### Material provided
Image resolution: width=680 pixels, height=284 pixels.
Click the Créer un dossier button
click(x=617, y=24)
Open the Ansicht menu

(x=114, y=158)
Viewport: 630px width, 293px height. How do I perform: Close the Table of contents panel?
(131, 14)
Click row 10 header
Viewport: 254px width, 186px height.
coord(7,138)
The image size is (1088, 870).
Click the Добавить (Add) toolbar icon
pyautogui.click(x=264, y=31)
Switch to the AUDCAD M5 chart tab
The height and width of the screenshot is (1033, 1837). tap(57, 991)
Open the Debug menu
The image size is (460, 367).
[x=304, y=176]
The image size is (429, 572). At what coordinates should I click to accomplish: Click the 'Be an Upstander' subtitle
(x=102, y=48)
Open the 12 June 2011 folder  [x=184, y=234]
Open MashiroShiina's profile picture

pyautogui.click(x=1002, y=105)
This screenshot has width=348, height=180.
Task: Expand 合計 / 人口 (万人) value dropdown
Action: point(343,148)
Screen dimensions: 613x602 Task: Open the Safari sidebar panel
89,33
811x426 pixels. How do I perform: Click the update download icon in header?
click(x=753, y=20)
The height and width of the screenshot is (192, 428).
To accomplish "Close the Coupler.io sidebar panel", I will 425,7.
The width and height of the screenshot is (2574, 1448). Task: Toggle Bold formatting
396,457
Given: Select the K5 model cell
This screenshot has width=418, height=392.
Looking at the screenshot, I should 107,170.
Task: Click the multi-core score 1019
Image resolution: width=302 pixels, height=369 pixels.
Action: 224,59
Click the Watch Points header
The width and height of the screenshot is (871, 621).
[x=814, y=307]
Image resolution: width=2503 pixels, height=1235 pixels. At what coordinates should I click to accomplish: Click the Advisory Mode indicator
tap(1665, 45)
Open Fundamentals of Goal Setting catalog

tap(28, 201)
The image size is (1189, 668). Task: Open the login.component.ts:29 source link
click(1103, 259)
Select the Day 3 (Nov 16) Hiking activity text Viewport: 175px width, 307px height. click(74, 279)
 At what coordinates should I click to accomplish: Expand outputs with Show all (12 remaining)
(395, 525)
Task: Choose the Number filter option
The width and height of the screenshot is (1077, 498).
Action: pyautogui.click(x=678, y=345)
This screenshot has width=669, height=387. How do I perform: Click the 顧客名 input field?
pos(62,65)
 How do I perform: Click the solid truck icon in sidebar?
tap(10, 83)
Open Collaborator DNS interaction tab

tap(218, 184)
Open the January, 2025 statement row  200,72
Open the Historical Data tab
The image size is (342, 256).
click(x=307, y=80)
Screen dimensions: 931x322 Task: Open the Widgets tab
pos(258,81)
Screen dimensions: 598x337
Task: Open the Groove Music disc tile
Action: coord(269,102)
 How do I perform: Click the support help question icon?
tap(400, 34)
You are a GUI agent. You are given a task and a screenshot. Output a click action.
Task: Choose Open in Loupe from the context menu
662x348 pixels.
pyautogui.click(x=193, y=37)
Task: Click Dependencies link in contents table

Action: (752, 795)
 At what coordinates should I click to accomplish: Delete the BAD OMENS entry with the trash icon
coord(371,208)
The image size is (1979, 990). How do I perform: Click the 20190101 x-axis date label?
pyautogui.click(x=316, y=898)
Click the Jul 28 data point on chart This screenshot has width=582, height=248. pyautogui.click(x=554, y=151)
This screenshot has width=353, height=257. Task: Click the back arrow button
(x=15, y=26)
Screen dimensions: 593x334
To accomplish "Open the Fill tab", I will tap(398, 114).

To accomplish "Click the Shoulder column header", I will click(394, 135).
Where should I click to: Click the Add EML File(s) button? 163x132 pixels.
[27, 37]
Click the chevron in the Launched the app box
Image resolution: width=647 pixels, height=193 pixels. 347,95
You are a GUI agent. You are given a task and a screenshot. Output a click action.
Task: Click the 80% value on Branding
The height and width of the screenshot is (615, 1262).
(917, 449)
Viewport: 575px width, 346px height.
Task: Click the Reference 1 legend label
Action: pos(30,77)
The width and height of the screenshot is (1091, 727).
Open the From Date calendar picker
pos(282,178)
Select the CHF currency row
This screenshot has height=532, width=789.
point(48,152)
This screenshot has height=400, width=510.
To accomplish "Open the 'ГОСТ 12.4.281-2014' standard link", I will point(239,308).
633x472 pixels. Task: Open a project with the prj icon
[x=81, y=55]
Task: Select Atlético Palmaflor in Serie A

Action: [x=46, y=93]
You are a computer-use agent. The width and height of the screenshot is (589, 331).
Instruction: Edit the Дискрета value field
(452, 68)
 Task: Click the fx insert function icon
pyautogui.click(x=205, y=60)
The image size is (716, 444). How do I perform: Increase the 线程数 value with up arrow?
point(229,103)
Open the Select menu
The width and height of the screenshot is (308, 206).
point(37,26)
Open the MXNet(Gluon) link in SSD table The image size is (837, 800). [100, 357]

### Challenge
Put every line of the items above into a Markdown table with the columns Row and Line, numbering the rows in order and leaving out blank lines.

### Result for this task
| Row | Line |
|---|---|
| 1 | Image resolution: width=680 pixels, height=284 pixels. |
| 2 | Click the Créer un dossier button |
| 3 | click(x=617, y=24) |
| 4 | Open the Ansicht menu |
| 5 | (x=114, y=158) |
| 6 | Viewport: 630px width, 293px height. How do I perform: Close the Table of contents panel? |
| 7 | (131, 14) |
| 8 | Click row 10 header |
| 9 | Viewport: 254px width, 186px height. |
| 10 | coord(7,138) |
| 11 | The image size is (1088, 870). |
| 12 | Click the Добавить (Add) toolbar icon |
| 13 | pyautogui.click(x=264, y=31) |
| 14 | Switch to the AUDCAD M5 chart tab |
| 15 | The height and width of the screenshot is (1033, 1837). tap(57, 991) |
| 16 | Open the Debug menu |
| 17 | The image size is (460, 367). |
| 18 | [x=304, y=176] |
| 19 | The image size is (429, 572). At what coordinates should I click to accomplish: Click the 'Be an Upstander' subtitle |
| 20 | (x=102, y=48) |
| 21 | Open the 12 June 2011 folder  [x=184, y=234] |
| 22 | Open MashiroShiina's profile picture |
| 23 | pyautogui.click(x=1002, y=105) |
| 24 | This screenshot has width=348, height=180. |
| 25 | Task: Expand 合計 / 人口 (万人) value dropdown |
| 26 | Action: point(343,148) |
| 27 | Screen dimensions: 613x602 Task: Open the Safari sidebar panel |
| 28 | 89,33 |
| 29 | 811x426 pixels. How do I perform: Click the update download icon in header? |
| 30 | click(x=753, y=20) |
| 31 | The height and width of the screenshot is (192, 428). |
| 32 | To accomplish "Close the Coupler.io sidebar panel", I will 425,7. |
| 33 | The width and height of the screenshot is (2574, 1448). Task: Toggle Bold formatting |
| 34 | 396,457 |
| 35 | Given: Select the K5 model cell |
| 36 | This screenshot has width=418, height=392. |
| 37 | Looking at the screenshot, I should 107,170. |
| 38 | Task: Click the multi-core score 1019 |
| 39 | Image resolution: width=302 pixels, height=369 pixels. |
| 40 | Action: 224,59 |
| 41 | Click the Watch Points header |
| 42 | The width and height of the screenshot is (871, 621). |
| 43 | [x=814, y=307] |
| 44 | Image resolution: width=2503 pixels, height=1235 pixels. At what coordinates should I click to accomplish: Click the Advisory Mode indicator |
| 45 | tap(1665, 45) |
| 46 | Open Fundamentals of Goal Setting catalog |
| 47 | tap(28, 201) |
| 48 | The image size is (1189, 668). Task: Open the login.component.ts:29 source link |
| 49 | click(1103, 259) |
| 50 | Select the Day 3 (Nov 16) Hiking activity text Viewport: 175px width, 307px height. click(74, 279) |
| 51 |  At what coordinates should I click to accomplish: Expand outputs with Show all (12 remaining) |
| 52 | (395, 525) |
| 53 | Task: Choose the Number filter option |
| 54 | The width and height of the screenshot is (1077, 498). |
| 55 | Action: pyautogui.click(x=678, y=345) |
| 56 | This screenshot has width=669, height=387. How do I perform: Click the 顧客名 input field? |
| 57 | pos(62,65) |
| 58 |  How do I perform: Click the solid truck icon in sidebar? |
| 59 | tap(10, 83) |
| 60 | Open Collaborator DNS interaction tab |
| 61 | tap(218, 184) |
| 62 | Open the January, 2025 statement row  200,72 |
| 63 | Open the Historical Data tab |
| 64 | The image size is (342, 256). |
| 65 | click(x=307, y=80) |
| 66 | Screen dimensions: 931x322 Task: Open the Widgets tab |
| 67 | pos(258,81) |
| 68 | Screen dimensions: 598x337 |
| 69 | Task: Open the Groove Music disc tile |
| 70 | Action: coord(269,102) |
| 71 |  How do I perform: Click the support help question icon? |
| 72 | tap(400, 34) |
| 73 | You are a GUI agent. You are given a task and a screenshot. Output a click action. |
| 74 | Task: Choose Open in Loupe from the context menu |
| 75 | 662x348 pixels. |
| 76 | pyautogui.click(x=193, y=37) |
| 77 | Task: Click Dependencies link in contents table |
| 78 | Action: (752, 795) |
| 79 |  At what coordinates should I click to accomplish: Delete the BAD OMENS entry with the trash icon |
| 80 | coord(371,208) |
| 81 | The image size is (1979, 990). How do I perform: Click the 20190101 x-axis date label? |
| 82 | pyautogui.click(x=316, y=898) |
| 83 | Click the Jul 28 data point on chart This screenshot has width=582, height=248. pyautogui.click(x=554, y=151) |
| 84 | This screenshot has width=353, height=257. Task: Click the back arrow button |
| 85 | (x=15, y=26) |
| 86 | Screen dimensions: 593x334 |
| 87 | To accomplish "Open the Fill tab", I will tap(398, 114). |
| 88 | To accomplish "Click the Shoulder column header", I will click(394, 135). |
| 89 | Where should I click to: Click the Add EML File(s) button? 163x132 pixels. |
| 90 | [27, 37] |
| 91 | Click the chevron in the Launched the app box |
| 92 | Image resolution: width=647 pixels, height=193 pixels. 347,95 |
| 93 | You are a GUI agent. You are given a task and a screenshot. Output a click action. |
| 94 | Task: Click the 80% value on Branding |
| 95 | The height and width of the screenshot is (615, 1262). |
| 96 | (917, 449) |
| 97 | Viewport: 575px width, 346px height. |
| 98 | Task: Click the Reference 1 legend label |
| 99 | Action: pos(30,77) |
| 100 | The width and height of the screenshot is (1091, 727). |
| 101 | Open the From Date calendar picker |
| 102 | pos(282,178) |
| 103 | Select the CHF currency row |
| 104 | This screenshot has height=532, width=789. |
| 105 | point(48,152) |
| 106 | This screenshot has height=400, width=510. |
| 107 | To accomplish "Open the 'ГОСТ 12.4.281-2014' standard link", I will point(239,308). |
| 108 | 633x472 pixels. Task: Open a project with the prj icon |
| 109 | [x=81, y=55] |
| 110 | Task: Select Atlético Palmaflor in Serie A |
| 111 | Action: [x=46, y=93] |
| 112 | You are a computer-use agent. The width and height of the screenshot is (589, 331). |
| 113 | Instruction: Edit the Дискрета value field |
| 114 | (452, 68) |
| 115 |  Task: Click the fx insert function icon |
| 116 | pyautogui.click(x=205, y=60) |
| 117 | The image size is (716, 444). How do I perform: Increase the 线程数 value with up arrow? |
| 118 | point(229,103) |
| 119 | Open the Select menu |
| 120 | The width and height of the screenshot is (308, 206). |
| 121 | point(37,26) |
| 122 | Open the MXNet(Gluon) link in SSD table The image size is (837, 800). [100, 357] |